+++
title = "What Every Hooner Should Know About Text on Urbit"
date = "2022-11-15"
description = "How many ways can you write a single word?"
[extra]
author = "N E Davis"
ship = "~lagrev-nocfep"
image = "https://media.urbit.org/site/posts/essays/blog-text-bottles.png"
+++

![](https://media.urbit.org/site/posts/essays/blog-text-bottles.png)

#  What Every Hooner Should Know About Text on Urbit

##  Forms of Text

[Text strings](https://en.wikipedia.org/wiki/String_%28computer_science%29%) are sequences of characters.  At one level, the file containing code is itself a string—at a more fine-grained level, we take strings to mean either byte sequences obtained from literals (like `'Hello Mars'`) or from external APIs.  This blog post will expand on [existing docs](https://developers.urbit.org/guides/additional/strings) to explain what is going on with text in various corners of Hoon.

Setting aside [literal syntax](https://developers.urbit.org/blog/literals), Urbit distinguishes quite a few text representation types:

1. `cord`s (`@t`, [LSB](https://en.wikipedia.org/wiki/Bit_numbering#Least_significant_byte))
2. `knot`s (`@ta`)
3. `term`s (`@tas`)
4. `tape`s (`(list @tD`)
5. UTF-32 strings (`@c`)
6. `tour`s (`(list @c)`)
7. `tank`s (formatted print trees)
8. `tang`s (`(list tank)`)
9. `wain`s (`(list cord)`)
10. `wall`s (`(list tape)`)
11. `path`s (`(list knot)`) (with alias `wire`)
12. JSON-tagged trees
13. Sail (for HTML)

Let's examine each of these in turn.

###  `cord` (`@t`)

A `cord` is a [UTF-8](https://en.wikipedia.org/wiki/UTF-8) [LSB](https://en.wikipedia.org/wiki/Bit_numbering#Least_significant_byte) atom used to represent text directly.  A `cord` is denoted by single quotes `'surrounding the text'` and has no restrictions other than requiring valid UTF-8 content (thus all Unicode characters).  `cord`s are preferred over `tape`s when text is not being processed.

```hoon
> *@t  
''

> ((sane %t) 'Hello Mars!')
%.y
```

One big difference between `cord`s and strings in other languages is that Urbit uniformly expects escape characters (such as `\n`, newline) to be written as their ASCII value in hexadecimal:  thus, Hoon uses `\0a` for C-style `\n`.

### `knot` (`@ta`)

A `knot` is an atom type that permits only a subset of the URL-safe ASCII characters (thus excluding control characters, spaces, upper-case characters, and ``!"#$%&'()*+,/:;<=>?@[\]^` {|}``).  Stated positively, `knot`s can contain lower-case characters, numbers, and `-._~`.  A `knot` is denoted by starting with the unique prefix `~.` sigdot.  Generally `knot`s are used for paths (as in Clay, for wires, and so forth).
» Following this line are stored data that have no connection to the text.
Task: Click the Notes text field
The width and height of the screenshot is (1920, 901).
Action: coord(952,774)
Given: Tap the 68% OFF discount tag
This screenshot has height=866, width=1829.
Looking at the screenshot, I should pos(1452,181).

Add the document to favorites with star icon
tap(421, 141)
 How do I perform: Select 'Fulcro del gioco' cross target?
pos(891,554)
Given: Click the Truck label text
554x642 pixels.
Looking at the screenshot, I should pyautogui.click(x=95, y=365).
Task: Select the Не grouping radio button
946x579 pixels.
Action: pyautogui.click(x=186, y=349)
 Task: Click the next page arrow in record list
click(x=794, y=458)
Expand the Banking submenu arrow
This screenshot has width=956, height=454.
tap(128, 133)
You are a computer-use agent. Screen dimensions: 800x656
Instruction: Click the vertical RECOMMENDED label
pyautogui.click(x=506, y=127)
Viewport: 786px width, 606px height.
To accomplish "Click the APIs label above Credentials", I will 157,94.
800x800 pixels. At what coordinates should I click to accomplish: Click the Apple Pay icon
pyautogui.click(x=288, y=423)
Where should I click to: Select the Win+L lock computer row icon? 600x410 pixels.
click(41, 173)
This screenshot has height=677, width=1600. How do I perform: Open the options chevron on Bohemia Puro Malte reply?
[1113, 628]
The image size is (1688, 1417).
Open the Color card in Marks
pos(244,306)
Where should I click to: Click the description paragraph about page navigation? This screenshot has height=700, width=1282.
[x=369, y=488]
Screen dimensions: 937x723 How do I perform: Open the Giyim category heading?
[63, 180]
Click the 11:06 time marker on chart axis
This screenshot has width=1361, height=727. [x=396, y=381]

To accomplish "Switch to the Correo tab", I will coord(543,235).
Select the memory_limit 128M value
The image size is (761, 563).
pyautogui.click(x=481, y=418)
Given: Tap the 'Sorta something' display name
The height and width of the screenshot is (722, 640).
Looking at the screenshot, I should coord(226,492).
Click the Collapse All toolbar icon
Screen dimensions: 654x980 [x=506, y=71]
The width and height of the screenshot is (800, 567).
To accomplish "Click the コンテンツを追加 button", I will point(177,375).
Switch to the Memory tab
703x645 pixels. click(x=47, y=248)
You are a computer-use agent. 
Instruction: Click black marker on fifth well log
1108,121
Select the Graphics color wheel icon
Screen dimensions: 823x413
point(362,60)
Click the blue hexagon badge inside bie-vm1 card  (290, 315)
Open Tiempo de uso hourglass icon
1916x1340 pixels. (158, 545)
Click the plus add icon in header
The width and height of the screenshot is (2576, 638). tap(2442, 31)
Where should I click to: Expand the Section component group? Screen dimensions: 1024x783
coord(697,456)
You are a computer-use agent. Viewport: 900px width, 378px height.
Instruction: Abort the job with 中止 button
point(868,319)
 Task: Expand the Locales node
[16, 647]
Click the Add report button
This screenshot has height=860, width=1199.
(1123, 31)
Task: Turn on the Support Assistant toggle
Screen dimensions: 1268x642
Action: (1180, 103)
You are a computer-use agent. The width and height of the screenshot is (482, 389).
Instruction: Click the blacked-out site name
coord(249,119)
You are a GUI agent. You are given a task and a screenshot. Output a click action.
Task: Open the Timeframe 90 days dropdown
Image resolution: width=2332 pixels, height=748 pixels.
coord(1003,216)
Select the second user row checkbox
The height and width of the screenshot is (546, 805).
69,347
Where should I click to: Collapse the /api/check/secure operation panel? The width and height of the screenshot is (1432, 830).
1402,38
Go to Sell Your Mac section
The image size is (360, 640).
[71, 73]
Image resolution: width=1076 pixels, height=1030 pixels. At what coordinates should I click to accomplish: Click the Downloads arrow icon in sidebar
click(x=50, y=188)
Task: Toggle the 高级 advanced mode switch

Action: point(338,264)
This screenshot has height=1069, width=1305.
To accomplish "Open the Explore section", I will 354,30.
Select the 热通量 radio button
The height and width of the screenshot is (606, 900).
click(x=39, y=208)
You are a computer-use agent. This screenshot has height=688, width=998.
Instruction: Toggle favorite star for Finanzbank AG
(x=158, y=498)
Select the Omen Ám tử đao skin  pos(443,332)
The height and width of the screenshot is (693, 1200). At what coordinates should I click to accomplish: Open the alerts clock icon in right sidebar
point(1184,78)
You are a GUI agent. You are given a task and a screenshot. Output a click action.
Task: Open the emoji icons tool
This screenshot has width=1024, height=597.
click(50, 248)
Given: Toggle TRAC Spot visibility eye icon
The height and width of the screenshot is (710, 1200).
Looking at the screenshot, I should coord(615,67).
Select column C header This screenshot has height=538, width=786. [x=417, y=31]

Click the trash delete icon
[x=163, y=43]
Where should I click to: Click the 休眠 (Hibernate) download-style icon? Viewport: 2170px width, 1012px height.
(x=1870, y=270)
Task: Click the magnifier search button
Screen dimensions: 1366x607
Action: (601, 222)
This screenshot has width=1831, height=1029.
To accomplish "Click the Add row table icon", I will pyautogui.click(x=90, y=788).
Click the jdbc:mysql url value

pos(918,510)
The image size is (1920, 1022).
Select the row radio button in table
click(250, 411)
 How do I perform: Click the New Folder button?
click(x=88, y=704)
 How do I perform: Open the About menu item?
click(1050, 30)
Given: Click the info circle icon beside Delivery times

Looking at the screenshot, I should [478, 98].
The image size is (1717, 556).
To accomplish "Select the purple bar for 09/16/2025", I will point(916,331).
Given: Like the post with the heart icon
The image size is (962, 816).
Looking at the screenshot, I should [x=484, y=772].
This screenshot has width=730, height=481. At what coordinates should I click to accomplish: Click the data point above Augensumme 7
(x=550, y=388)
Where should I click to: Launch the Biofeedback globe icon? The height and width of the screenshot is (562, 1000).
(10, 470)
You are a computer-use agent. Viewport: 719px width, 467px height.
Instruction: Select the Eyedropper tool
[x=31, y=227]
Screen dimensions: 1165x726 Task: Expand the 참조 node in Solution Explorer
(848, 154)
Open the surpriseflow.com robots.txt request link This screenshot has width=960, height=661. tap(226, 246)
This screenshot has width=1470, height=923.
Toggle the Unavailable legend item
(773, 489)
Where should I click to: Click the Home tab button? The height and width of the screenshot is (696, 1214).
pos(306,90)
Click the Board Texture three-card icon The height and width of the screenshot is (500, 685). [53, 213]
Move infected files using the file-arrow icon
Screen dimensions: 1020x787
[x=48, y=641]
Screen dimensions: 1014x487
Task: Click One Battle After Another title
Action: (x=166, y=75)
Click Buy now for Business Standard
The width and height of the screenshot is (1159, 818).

As the Dojo doesn't actually check for atom validity, it is possible to erroneously "cast" a value into a `knot` representation when it is not a valid `knot`.  Use `++sane` to produce a check gate to avoid attempting to parse invalid `knot`s.

```hoon
> *@ta  
~.  

> ((sane %ta) 'Hello Mars!')  
%.n

> ((sane %ta) 'hellomars')  
%.y
```

You can see all ASCII characters checked for their `knot` compatibility using ``(turn (gulf 32 127) |=(a=@ [`@t`a ((sane %ta) a)]))``.  `++wood` is a `cord` escape:  it catches `@ta`-invalid characters in `@t`s and converts them lossily to `@ta`.

### `term` (`@tas`)

A `term` is an atom type intended for marking tags, types, and labels.  A value prefixed with `%` cen such as `%hello` is first a _constant_ (_q.v._) and only possesses `term`-nature if explicitly marked as such with `@tas`.  A term is [defined](https://developers.urbit.org/reference/hoon/basic) as “an atomic ASCII string which obeys symbol rules: lowercase and digit only, infix hyphen, first character must be a lowercase letter.”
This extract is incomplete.